[[ SUPPLIED DATA open ]]
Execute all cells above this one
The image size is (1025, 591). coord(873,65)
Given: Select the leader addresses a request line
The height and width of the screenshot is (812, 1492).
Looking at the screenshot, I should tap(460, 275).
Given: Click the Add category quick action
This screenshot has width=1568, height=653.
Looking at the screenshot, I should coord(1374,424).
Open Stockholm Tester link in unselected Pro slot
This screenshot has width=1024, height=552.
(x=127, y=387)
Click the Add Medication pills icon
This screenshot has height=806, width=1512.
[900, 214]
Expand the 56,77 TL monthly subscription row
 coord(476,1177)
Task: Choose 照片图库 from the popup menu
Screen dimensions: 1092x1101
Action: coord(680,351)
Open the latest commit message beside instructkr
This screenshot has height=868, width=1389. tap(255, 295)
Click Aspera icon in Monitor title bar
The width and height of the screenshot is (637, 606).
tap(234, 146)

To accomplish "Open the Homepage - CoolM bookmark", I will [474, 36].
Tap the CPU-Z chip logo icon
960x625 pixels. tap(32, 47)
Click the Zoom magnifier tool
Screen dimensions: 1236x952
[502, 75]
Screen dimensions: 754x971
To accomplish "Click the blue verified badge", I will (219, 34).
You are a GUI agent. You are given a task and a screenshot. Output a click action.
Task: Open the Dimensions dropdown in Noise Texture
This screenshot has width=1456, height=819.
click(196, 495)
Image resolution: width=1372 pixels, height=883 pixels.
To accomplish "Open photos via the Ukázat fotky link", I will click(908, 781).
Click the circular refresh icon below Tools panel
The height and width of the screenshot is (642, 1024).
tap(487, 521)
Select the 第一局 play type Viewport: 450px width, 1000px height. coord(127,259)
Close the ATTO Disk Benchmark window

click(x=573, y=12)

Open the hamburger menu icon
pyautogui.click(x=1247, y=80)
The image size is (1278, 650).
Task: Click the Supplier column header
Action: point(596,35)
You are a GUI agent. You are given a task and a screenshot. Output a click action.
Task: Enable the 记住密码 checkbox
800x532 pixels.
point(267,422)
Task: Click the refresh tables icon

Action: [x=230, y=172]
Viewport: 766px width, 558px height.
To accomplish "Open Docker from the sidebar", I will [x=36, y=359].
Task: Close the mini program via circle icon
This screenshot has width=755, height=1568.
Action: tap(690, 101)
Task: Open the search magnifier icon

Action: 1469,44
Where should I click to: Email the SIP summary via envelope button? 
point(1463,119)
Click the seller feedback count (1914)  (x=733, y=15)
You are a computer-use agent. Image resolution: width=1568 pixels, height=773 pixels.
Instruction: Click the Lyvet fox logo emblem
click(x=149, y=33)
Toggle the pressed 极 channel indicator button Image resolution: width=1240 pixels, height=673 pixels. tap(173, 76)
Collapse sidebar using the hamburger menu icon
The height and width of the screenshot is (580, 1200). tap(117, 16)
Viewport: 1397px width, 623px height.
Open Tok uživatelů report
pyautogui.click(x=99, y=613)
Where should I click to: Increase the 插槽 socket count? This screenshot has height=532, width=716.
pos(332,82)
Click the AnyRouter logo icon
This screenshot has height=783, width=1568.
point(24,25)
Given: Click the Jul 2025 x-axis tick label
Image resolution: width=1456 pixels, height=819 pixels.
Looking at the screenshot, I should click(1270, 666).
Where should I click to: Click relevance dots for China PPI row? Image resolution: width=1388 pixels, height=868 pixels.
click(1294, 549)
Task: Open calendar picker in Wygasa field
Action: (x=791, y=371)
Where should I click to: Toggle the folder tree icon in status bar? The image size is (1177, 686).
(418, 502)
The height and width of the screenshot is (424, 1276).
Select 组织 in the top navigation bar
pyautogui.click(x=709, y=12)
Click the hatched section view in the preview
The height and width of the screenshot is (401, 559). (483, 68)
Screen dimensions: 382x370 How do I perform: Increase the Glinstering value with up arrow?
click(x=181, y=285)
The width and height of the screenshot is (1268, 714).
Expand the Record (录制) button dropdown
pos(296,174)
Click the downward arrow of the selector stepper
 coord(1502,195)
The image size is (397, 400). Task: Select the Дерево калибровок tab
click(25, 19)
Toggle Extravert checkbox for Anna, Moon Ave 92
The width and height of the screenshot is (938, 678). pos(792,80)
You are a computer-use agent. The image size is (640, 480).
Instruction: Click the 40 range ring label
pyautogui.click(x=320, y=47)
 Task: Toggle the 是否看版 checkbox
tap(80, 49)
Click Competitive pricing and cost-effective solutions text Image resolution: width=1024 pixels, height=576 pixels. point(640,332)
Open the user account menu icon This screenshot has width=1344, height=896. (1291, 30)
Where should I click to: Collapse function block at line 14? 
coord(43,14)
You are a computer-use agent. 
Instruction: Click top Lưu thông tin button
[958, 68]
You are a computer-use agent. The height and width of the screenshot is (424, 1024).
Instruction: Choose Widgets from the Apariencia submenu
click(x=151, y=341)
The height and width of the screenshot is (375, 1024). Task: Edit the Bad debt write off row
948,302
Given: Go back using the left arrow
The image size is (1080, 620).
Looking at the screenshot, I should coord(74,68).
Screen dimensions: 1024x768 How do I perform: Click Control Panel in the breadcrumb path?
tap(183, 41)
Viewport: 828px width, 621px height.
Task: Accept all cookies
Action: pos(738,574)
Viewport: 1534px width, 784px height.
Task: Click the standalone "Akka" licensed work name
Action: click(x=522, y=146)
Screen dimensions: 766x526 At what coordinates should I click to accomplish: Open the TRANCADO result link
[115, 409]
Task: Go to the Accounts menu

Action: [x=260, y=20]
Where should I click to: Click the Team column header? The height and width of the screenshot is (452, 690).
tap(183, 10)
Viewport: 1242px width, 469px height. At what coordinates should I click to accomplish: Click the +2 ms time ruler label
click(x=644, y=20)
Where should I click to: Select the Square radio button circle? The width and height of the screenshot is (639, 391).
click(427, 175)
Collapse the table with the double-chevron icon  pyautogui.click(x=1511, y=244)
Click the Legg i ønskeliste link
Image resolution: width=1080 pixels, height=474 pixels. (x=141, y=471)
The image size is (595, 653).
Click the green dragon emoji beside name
[[ SUPPLIED DATA closed ]]
THE PROBLEM :: Please quote nothing but the lines from the line with "Where should I click to: Click the" through the end of the data above, exactly as written, ends included.

OUTPUT OF THE EXERCISE ::
Where should I click to: Click the Team column header? The height and width of the screenshot is (452, 690).
tap(183, 10)
Viewport: 1242px width, 469px height. At what coordinates should I click to accomplish: Click the +2 ms time ruler label
click(x=644, y=20)
Where should I click to: Select the Square radio button circle? The width and height of the screenshot is (639, 391).
click(427, 175)
Collapse the table with the double-chevron icon  pyautogui.click(x=1511, y=244)
Click the Legg i ønskeliste link
Image resolution: width=1080 pixels, height=474 pixels. (x=141, y=471)
The image size is (595, 653).
Click the green dragon emoji beside name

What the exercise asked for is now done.